Collected data entries:
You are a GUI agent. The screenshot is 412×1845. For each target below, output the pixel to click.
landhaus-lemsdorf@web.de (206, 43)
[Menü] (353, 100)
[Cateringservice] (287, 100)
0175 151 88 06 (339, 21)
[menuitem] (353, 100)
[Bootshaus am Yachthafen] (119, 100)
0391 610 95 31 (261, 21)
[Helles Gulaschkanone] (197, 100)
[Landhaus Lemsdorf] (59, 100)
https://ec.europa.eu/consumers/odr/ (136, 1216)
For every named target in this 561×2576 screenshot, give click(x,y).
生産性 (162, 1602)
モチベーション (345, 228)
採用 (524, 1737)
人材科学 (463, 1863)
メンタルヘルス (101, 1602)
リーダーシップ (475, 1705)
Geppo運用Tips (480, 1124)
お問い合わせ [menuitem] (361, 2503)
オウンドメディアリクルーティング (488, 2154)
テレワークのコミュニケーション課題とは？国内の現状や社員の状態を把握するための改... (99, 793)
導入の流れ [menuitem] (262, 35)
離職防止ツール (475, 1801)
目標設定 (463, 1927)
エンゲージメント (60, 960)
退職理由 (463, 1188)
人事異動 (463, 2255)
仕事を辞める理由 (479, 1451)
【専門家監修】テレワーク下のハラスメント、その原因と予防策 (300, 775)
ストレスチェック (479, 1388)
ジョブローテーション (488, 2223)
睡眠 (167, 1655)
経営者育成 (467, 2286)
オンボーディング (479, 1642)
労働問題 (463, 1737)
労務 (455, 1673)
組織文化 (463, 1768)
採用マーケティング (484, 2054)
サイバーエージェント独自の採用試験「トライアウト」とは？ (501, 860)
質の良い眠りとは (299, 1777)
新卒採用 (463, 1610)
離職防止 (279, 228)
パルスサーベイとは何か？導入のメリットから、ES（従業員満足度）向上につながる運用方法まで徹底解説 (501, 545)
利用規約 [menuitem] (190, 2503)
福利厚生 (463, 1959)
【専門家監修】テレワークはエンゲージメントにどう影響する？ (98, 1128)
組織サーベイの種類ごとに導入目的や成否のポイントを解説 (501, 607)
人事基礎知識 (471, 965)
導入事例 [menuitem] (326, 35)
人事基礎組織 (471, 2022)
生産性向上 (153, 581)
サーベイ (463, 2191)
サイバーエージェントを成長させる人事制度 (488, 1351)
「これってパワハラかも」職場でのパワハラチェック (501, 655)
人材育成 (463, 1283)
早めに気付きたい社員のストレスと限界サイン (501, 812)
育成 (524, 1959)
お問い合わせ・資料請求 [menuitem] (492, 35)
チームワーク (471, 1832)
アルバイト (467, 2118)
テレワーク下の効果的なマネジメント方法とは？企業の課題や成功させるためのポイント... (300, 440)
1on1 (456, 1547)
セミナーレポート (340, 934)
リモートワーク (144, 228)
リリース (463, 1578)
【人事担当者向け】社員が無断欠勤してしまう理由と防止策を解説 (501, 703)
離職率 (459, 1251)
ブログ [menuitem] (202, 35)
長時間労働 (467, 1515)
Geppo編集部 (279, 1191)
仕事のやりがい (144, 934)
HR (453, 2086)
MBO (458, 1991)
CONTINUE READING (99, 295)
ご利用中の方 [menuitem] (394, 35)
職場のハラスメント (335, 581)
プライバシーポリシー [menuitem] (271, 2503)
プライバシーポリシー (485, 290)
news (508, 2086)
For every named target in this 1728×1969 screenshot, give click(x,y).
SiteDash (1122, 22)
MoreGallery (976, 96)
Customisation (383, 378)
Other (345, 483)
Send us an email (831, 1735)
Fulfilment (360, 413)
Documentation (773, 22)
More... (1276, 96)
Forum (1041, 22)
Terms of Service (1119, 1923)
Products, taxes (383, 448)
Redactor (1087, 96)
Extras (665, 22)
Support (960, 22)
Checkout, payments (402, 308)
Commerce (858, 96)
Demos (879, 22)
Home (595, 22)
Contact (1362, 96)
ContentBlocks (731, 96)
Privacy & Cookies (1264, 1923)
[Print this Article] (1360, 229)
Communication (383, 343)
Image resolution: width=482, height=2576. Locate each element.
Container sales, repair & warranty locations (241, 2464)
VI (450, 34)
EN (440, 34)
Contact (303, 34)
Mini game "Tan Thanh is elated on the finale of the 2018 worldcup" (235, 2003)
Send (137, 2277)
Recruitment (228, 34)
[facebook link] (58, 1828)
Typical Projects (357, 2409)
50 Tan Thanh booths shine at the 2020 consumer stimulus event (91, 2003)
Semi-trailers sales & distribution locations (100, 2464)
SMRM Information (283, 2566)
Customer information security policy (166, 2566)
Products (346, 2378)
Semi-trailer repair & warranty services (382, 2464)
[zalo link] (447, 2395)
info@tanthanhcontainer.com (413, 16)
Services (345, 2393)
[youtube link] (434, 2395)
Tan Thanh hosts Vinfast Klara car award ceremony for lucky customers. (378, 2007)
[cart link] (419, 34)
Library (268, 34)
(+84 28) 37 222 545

▶ _HOW TO COMPLETE THIS TASK_: Gather every line from the entries above where the word "locations" appears, and copy them.

▶ _OUTPUT FOR THIS TASK_:
Container sales, repair & warranty locations (241, 2464)
Semi-trailers sales & distribution locations (100, 2464)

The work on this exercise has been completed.